Wetterlexikon: Globalstrahlung

Wetterlexikon: Globalstrahlung
An einem Solardach wird ein Pyranometer (Strahlungs-Messgerät) montiert. © picture-alliance / dpa, Martin Schutt, ms/hg/sv

Was ist die Globalstrahlung?

Die Globalstrahlung ist die gesamte Strahlung, die auf der Erdoberfläche auftritt, primär die Solarstrahlung. Beachtung findet vor allem die Strahlung, die auf eine horizontale Empfängerfläche auftrifft.

Direktstrahlung und Diffusstrahlung

Dabei setzt sich die Globalstrahlung aus der Direktstrahlung und Diffusstrahlung zusammen. Mit Direktstrahlung ist die Solarstrahlung gemeint, die auf dem direkten Weg auf die Erde auftritt. Die Diffusstrahlung hingegen ist die Strahlung, die zum Beispiel an Wolken zerstreut wird und auf die Erde gelangt.

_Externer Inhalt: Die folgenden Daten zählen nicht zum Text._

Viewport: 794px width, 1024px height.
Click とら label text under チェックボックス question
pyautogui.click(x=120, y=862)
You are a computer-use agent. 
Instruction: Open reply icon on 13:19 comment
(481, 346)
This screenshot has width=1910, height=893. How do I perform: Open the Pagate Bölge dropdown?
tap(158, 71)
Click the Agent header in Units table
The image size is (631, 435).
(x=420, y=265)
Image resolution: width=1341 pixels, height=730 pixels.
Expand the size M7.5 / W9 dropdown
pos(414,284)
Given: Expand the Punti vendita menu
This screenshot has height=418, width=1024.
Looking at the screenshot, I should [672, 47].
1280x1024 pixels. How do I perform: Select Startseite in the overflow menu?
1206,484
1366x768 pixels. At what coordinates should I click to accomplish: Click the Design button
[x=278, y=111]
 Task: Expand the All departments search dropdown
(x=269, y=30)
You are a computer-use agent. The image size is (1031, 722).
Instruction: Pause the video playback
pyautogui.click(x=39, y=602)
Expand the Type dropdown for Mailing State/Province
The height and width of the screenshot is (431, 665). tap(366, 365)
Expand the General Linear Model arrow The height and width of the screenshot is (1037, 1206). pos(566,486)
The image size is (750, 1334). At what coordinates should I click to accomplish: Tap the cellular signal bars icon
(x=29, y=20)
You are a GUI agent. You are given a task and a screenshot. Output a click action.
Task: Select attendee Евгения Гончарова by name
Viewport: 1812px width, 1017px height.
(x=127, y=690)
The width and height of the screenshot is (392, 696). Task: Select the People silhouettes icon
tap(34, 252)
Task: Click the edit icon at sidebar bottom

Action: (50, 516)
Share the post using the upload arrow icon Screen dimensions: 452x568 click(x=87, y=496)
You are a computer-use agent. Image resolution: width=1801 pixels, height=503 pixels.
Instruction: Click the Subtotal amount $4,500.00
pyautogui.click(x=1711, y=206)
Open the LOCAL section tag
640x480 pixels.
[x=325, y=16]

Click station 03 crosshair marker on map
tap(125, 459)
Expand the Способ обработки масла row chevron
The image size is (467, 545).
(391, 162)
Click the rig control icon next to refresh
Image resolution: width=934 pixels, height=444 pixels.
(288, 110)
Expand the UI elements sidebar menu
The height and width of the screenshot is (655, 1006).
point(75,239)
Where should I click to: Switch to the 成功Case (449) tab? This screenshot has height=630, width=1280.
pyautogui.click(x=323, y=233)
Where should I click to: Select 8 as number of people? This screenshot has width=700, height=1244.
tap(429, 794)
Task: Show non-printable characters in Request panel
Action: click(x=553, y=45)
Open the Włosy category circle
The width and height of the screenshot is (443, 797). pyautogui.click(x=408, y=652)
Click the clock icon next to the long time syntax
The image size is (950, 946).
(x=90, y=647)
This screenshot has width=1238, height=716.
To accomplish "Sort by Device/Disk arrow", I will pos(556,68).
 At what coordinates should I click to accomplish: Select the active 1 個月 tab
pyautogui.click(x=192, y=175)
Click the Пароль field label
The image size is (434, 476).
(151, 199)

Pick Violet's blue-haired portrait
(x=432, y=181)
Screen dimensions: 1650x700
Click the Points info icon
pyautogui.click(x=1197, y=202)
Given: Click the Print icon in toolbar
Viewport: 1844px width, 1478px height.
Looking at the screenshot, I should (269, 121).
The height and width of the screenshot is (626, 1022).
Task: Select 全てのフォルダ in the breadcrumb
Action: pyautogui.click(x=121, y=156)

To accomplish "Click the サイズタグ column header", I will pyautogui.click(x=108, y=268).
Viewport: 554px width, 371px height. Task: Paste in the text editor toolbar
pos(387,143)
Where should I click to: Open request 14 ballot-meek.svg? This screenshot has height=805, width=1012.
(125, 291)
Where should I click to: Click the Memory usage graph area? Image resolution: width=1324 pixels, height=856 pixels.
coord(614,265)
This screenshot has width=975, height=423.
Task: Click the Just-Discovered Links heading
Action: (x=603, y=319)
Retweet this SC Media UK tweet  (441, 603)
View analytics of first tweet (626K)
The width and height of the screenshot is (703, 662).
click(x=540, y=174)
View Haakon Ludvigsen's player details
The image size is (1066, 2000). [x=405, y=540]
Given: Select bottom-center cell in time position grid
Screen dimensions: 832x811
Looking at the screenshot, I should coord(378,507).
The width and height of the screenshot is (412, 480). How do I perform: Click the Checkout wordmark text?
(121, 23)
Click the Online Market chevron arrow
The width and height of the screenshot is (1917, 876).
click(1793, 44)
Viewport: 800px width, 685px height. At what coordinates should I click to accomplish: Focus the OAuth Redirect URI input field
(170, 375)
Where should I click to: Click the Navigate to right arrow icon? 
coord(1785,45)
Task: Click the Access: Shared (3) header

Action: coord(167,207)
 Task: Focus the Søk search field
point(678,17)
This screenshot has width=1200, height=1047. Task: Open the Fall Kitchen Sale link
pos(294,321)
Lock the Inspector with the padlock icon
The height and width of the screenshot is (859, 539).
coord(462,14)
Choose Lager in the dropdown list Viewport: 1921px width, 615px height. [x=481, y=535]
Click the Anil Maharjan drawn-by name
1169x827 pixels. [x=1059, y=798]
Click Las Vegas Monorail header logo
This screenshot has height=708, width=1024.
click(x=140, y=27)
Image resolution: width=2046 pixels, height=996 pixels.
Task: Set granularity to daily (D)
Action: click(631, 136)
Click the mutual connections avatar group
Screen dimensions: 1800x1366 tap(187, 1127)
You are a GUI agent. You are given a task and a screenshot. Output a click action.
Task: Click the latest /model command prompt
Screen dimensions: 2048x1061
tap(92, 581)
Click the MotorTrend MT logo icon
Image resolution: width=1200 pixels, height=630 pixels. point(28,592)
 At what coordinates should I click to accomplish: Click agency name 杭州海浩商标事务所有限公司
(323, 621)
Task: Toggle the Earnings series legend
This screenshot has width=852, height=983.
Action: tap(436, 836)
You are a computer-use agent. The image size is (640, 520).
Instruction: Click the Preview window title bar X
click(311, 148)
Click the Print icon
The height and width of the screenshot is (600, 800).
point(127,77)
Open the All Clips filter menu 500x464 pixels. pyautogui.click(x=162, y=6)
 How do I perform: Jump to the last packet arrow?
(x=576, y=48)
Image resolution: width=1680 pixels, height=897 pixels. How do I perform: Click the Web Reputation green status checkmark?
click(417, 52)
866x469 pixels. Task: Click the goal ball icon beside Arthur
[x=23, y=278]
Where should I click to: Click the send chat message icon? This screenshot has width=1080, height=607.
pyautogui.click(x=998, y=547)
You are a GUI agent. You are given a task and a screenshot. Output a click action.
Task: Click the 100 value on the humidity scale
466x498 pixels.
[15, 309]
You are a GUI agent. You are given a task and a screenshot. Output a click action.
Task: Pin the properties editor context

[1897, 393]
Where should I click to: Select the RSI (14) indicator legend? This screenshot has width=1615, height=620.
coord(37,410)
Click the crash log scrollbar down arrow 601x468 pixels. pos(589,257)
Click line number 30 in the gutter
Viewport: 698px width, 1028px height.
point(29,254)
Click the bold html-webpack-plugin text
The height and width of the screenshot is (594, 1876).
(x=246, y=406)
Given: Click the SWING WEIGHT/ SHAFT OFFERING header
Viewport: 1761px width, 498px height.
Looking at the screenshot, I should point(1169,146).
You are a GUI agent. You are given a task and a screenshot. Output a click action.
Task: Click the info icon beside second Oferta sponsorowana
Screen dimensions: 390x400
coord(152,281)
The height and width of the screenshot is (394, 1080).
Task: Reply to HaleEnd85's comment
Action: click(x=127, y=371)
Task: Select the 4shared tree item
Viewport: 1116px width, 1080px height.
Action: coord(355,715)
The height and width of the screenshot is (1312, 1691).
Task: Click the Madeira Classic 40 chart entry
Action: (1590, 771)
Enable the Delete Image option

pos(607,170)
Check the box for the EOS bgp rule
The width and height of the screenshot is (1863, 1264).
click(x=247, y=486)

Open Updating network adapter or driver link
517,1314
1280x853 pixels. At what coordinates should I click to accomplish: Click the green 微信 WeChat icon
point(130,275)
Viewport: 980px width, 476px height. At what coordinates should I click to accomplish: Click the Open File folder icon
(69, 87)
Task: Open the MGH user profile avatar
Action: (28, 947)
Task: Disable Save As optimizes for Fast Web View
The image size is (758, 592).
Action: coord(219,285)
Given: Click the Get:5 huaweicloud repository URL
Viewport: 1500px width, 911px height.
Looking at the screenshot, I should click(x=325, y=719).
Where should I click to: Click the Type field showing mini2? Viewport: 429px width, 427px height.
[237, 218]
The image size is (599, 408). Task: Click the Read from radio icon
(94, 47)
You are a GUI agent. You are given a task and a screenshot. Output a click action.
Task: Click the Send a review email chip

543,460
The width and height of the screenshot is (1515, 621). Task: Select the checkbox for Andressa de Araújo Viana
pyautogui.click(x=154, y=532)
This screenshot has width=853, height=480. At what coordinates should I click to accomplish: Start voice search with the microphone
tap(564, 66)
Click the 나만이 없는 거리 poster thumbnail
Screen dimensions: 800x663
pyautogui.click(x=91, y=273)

Gemessen wird die Globalstrahlung mit einem Pyranometer. Am stärksten ist die Globalstrahlung zur Mittagszeit, während sie am Morgen und Abend geringer ausfällt. Im Sommer ist sie stärker als im Winter. Das Wetter spielt bei der globalen Strahlung eine große Rolle. Wolken und eine atmosphärische Trübung führen zu stärkeren Schwankungen.